Required work:
Take the listing and print it in full, exactly as given.

Dataset entries:
::::::::::

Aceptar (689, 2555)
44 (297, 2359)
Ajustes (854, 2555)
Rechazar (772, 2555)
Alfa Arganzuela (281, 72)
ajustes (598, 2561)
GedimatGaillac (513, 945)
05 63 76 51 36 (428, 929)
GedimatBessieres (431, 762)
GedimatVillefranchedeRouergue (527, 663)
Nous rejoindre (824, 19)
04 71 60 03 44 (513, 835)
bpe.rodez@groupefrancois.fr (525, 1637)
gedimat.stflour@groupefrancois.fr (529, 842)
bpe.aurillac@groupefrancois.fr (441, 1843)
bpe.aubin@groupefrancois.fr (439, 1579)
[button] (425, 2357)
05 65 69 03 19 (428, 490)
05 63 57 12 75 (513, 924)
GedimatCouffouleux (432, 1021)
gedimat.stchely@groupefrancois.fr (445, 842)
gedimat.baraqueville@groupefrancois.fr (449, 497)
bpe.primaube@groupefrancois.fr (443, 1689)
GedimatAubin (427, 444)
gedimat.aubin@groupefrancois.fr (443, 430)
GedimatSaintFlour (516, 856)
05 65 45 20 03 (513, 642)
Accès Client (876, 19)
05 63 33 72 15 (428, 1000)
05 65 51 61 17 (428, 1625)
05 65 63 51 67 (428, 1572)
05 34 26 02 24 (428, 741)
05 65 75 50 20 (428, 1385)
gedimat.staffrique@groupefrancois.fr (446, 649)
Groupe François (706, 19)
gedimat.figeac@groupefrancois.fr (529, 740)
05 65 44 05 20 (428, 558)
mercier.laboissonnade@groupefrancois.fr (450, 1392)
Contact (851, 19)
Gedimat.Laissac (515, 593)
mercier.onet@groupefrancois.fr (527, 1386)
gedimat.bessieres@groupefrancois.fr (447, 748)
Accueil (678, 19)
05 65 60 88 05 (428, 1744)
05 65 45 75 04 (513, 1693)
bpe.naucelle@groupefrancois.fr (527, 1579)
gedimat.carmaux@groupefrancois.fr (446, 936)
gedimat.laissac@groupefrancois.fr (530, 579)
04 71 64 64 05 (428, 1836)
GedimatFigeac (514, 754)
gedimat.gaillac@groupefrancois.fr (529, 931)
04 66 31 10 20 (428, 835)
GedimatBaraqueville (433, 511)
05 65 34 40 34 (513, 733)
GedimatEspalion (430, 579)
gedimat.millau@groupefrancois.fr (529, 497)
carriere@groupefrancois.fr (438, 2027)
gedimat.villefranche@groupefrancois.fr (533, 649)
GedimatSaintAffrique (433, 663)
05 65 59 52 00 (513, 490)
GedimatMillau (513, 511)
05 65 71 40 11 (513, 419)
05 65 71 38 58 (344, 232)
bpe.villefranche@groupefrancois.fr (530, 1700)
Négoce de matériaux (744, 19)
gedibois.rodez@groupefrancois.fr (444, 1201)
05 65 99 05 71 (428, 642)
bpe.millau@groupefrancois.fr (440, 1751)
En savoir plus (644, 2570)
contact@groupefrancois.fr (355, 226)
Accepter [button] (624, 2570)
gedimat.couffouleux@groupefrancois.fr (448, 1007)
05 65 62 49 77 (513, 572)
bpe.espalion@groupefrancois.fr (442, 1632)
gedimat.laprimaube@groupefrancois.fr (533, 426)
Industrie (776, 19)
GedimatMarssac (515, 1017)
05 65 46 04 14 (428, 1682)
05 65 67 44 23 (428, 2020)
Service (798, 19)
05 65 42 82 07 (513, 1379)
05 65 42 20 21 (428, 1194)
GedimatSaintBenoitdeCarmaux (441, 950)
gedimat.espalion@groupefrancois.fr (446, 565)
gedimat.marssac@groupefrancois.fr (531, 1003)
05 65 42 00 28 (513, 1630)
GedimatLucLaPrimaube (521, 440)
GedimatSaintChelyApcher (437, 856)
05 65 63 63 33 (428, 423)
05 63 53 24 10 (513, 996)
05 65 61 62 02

::::::::::

Expected answer:
Aceptar (689, 2555)
44 (297, 2359)
Ajustes (854, 2555)
Rechazar (772, 2555)
Alfa Arganzuela (281, 72)
ajustes (598, 2561)
GedimatGaillac (513, 945)
05 63 76 51 36 (428, 929)
GedimatBessieres (431, 762)
GedimatVillefranchedeRouergue (527, 663)
Nous rejoindre (824, 19)
04 71 60 03 44 (513, 835)
bpe.rodez@groupefrancois.fr (525, 1637)
gedimat.stflour@groupefrancois.fr (529, 842)
bpe.aurillac@groupefrancois.fr (441, 1843)
bpe.aubin@groupefrancois.fr (439, 1579)
[button] (425, 2357)
05 65 69 03 19 (428, 490)
05 63 57 12 75 (513, 924)
GedimatCouffouleux (432, 1021)
gedimat.stchely@groupefrancois.fr (445, 842)
gedimat.baraqueville@groupefrancois.fr (449, 497)
bpe.primaube@groupefrancois.fr (443, 1689)
GedimatAubin (427, 444)
gedimat.aubin@groupefrancois.fr (443, 430)
GedimatSaintFlour (516, 856)
05 65 45 20 03 (513, 642)
Accès Client (876, 19)
05 63 33 72 15 (428, 1000)
05 65 51 61 17 (428, 1625)
05 65 63 51 67 (428, 1572)
05 34 26 02 24 (428, 741)
05 65 75 50 20 (428, 1385)
gedimat.staffrique@groupefrancois.fr (446, 649)
Groupe François (706, 19)
gedimat.figeac@groupefrancois.fr (529, 740)
05 65 44 05 20 (428, 558)
mercier.laboissonnade@groupefrancois.fr (450, 1392)
Contact (851, 19)
Gedimat.Laissac (515, 593)
mercier.onet@groupefrancois.fr (527, 1386)
gedimat.bessieres@groupefrancois.fr (447, 748)
Accueil (678, 19)
05 65 60 88 05 (428, 1744)
05 65 45 75 04 (513, 1693)
bpe.naucelle@groupefrancois.fr (527, 1579)
gedimat.carmaux@groupefrancois.fr (446, 936)
gedimat.laissac@groupefrancois.fr (530, 579)
04 71 64 64 05 (428, 1836)
GedimatFigeac (514, 754)
gedimat.gaillac@groupefrancois.fr (529, 931)
04 66 31 10 20 (428, 835)
GedimatBaraqueville (433, 511)
05 65 34 40 34 (513, 733)
GedimatEspalion (430, 579)
gedimat.millau@groupefrancois.fr (529, 497)
carriere@groupefrancois.fr (438, 2027)
gedimat.villefranche@groupefrancois.fr (533, 649)
GedimatSaintAffrique (433, 663)
05 65 59 52 00 (513, 490)
GedimatMillau (513, 511)
05 65 71 40 11 (513, 419)
05 65 71 38 58 (344, 232)
bpe.villefranche@groupefrancois.fr (530, 1700)
Négoce de matériaux (744, 19)
gedibois.rodez@groupefrancois.fr (444, 1201)
05 65 99 05 71 (428, 642)
bpe.millau@groupefrancois.fr (440, 1751)
En savoir plus (644, 2570)
contact@groupefrancois.fr (355, 226)
Accepter [button] (624, 2570)
gedimat.couffouleux@groupefrancois.fr (448, 1007)
05 65 62 49 77 (513, 572)
bpe.espalion@groupefrancois.fr (442, 1632)
gedimat.laprimaube@groupefrancois.fr (533, 426)
Industrie (776, 19)
GedimatMarssac (515, 1017)
05 65 46 04 14 (428, 1682)
05 65 67 44 23 (428, 2020)
Service (798, 19)
05 65 42 82 07 (513, 1379)
05 65 42 20 21 (428, 1194)
GedimatSaintBenoitdeCarmaux (441, 950)
gedimat.espalion@groupefrancois.fr (446, 565)
gedimat.marssac@groupefrancois.fr (531, 1003)
05 65 42 00 28 (513, 1630)
GedimatLucLaPrimaube (521, 440)
GedimatSaintChelyApcher (437, 856)
05 65 63 63 33 (428, 423)
05 63 53 24 10 (513, 996)
05 65 61 62 02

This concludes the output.